# BACAAN SUMBER:
--

Keempat, tidak bisa dipungkiri bahwa ada juga teman-teman yang mapan dan nyaman dengan profesinya sebagai dosen, termasuk aspek finansialnya. Selalu ada teman-teman yang mempunyai energi berlebih yang bisa dikonversikan menjadi aset finansial karena kebisaannya sebagai dosen. Realitas keterbatasan kepedulian dari pemerintah atau insitusinya tidak menghalanginya untuk “berjuang” dengan tetap memanfaatkan kompetensinya sebagai dosen.

Menulis buku, menjadi konsultan, atau tugas lain yang ada apresiasi finansialnya menjadi contoh ikhtiar teman-teman dalam menjaga agar “dapurnya” tetap berasap. Memang ada pertanyaan berikutnya, apakah kiprah tersebut atas nama institusi atau pribadi, atau bisa juga, apakah kiprahnya tersebut mengganggu tugas utamanya atau tidak. Semuanya berpulang pada individunya masing-masing, walau ada “pagar-pagar” yang seharusnya tidak dilanggar. Bukankah ketika berurusan dengan “perut” setiap orang bisa menyikapi dan menyiasatinya berbeda-beda, termasuk yang harus “jungkir balik” untuk memperoleh kenyamanan dan kemapanan.

--

# BARIS DATA:
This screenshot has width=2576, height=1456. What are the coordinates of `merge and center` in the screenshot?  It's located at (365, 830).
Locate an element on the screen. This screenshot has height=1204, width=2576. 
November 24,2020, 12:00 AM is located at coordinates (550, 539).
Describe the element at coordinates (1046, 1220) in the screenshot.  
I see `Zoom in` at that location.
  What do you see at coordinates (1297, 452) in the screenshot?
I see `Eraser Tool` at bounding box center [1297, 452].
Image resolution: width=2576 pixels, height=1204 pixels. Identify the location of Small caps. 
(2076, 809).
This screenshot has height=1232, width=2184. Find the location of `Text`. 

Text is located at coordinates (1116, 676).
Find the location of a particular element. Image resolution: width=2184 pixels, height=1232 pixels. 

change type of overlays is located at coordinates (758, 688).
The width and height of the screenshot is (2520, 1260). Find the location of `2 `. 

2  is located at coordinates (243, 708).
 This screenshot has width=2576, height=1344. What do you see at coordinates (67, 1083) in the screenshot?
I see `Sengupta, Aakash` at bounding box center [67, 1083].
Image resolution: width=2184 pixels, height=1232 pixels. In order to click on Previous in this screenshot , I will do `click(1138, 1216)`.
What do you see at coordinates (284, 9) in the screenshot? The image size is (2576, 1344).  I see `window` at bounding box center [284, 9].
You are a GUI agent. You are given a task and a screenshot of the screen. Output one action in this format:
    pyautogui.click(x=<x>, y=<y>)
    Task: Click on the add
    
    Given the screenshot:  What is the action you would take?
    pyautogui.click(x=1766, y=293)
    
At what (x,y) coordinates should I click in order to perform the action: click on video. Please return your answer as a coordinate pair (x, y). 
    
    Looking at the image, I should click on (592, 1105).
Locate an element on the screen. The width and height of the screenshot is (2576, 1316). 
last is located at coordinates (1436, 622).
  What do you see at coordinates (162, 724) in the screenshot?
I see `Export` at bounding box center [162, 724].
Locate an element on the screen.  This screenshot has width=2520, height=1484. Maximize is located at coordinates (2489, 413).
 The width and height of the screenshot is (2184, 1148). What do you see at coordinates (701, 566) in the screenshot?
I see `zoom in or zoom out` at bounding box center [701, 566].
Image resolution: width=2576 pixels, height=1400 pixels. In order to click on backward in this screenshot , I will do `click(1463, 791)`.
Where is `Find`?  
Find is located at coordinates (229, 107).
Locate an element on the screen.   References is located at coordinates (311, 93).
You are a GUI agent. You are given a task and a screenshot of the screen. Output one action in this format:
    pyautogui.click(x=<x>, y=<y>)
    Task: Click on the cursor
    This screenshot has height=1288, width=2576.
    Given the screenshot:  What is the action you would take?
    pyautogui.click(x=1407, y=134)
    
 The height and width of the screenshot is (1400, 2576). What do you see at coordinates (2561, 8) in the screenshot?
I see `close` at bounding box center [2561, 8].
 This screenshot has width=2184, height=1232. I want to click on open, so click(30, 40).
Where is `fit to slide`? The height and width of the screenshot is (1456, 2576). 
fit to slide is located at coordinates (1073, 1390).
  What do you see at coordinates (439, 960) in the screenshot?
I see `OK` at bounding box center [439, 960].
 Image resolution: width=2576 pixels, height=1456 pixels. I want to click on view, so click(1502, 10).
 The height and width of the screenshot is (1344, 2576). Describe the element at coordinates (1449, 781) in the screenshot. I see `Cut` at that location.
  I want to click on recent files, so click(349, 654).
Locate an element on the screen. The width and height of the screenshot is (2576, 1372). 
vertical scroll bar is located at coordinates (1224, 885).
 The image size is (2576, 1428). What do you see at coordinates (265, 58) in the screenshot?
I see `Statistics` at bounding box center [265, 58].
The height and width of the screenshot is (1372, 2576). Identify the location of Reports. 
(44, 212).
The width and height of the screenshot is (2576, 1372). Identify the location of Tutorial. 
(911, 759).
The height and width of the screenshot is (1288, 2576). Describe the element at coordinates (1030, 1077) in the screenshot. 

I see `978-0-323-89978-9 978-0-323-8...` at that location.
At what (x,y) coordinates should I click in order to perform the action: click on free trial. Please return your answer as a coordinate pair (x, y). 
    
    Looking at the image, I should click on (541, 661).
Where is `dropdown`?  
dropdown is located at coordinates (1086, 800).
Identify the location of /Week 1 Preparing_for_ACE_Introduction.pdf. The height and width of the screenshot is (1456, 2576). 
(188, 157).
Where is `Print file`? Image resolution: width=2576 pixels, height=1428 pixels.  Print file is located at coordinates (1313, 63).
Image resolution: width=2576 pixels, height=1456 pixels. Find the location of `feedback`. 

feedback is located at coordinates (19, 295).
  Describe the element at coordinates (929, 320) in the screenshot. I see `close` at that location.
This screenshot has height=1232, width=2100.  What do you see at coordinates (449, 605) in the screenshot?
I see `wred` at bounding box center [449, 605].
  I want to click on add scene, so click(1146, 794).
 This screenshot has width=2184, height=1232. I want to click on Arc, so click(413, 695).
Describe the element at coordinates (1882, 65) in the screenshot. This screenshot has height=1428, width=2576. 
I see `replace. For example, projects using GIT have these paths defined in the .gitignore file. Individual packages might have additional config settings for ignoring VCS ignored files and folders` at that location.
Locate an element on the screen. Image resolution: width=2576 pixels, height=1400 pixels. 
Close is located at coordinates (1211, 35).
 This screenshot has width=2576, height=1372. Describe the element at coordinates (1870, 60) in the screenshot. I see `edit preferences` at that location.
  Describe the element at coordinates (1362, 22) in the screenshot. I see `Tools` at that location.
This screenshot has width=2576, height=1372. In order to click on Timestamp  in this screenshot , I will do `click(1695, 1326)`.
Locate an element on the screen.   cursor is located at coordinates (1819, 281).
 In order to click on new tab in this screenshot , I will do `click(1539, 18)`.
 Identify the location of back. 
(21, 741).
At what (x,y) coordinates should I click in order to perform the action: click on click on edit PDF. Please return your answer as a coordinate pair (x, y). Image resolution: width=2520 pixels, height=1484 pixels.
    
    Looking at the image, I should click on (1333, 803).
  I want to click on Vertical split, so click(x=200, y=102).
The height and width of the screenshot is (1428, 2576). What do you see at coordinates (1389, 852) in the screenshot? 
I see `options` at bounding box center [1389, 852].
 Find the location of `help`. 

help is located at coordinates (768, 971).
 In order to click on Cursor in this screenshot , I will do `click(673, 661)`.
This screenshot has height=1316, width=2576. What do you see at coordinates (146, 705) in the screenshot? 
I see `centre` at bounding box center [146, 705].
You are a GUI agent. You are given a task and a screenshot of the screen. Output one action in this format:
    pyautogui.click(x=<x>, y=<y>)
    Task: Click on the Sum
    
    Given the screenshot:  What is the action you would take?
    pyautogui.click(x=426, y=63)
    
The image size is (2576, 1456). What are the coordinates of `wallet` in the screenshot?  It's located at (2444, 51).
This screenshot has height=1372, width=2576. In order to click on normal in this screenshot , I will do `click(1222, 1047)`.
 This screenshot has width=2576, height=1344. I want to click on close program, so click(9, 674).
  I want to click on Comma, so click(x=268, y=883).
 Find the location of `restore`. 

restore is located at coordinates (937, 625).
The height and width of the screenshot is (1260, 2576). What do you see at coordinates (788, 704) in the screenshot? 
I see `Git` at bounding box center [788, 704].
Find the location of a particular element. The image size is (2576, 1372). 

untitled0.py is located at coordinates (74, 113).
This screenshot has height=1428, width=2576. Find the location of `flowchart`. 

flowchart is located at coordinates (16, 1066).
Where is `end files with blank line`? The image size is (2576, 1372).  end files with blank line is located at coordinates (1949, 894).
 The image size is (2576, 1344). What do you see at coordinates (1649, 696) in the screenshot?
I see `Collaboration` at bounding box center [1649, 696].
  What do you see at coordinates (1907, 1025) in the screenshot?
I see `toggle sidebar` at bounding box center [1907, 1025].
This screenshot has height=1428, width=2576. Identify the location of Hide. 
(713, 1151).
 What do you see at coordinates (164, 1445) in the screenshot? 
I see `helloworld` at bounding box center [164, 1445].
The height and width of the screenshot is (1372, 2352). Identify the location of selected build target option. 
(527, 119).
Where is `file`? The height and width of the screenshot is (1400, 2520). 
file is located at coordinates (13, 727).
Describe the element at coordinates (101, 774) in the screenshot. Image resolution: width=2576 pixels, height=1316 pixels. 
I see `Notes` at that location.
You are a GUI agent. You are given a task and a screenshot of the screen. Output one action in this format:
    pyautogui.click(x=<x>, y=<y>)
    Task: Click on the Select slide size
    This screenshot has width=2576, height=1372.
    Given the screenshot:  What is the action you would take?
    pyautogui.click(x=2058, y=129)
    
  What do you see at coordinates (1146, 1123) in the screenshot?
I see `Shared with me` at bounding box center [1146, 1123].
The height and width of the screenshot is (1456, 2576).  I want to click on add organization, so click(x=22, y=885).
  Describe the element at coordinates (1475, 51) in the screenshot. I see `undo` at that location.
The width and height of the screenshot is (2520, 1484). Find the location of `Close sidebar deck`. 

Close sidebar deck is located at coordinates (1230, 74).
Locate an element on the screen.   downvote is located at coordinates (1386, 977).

--

# SOAL LATIHAN 1:
Jawablah berdasarkan bacaan tentang dosen di atas.
(a) Aspek apa yang disebut termasuk dalam kemapanan dan kenyamanan sebagian teman dengan profesinya sebagai dosen?
(b) Apa saja yang disebut sebagai contoh ikhtiar agar "dapurnya" tetap berasap?
(c) Kepada siapa semuanya dikatakan berpulang?
# SOAL LATIHAN 2:
Salin persis baris-baris dalam catatan di atas, dari baris yang memuat "Image resolution: width=2576 pixels, height=1400 pixels. In" sampai baris yang memuat "coordinates (311, 93).", termasuk kedua baris tersebut.

# JAWABAN TERTULIS 1:
(a) Aspek finansialnya.
(b) Menulis buku, menjadi konsultan, atau tugas lain yang ada apresiasi finansialnya.
(c) Pada individunya masing-masing.

# JAWABAN TERTULIS 2:
Image resolution: width=2576 pixels, height=1400 pixels. In order to click on backward in this screenshot , I will do `click(1463, 791)`.
Where is `Find`?  
Find is located at coordinates (229, 107).
Locate an element on the screen.   References is located at coordinates (311, 93).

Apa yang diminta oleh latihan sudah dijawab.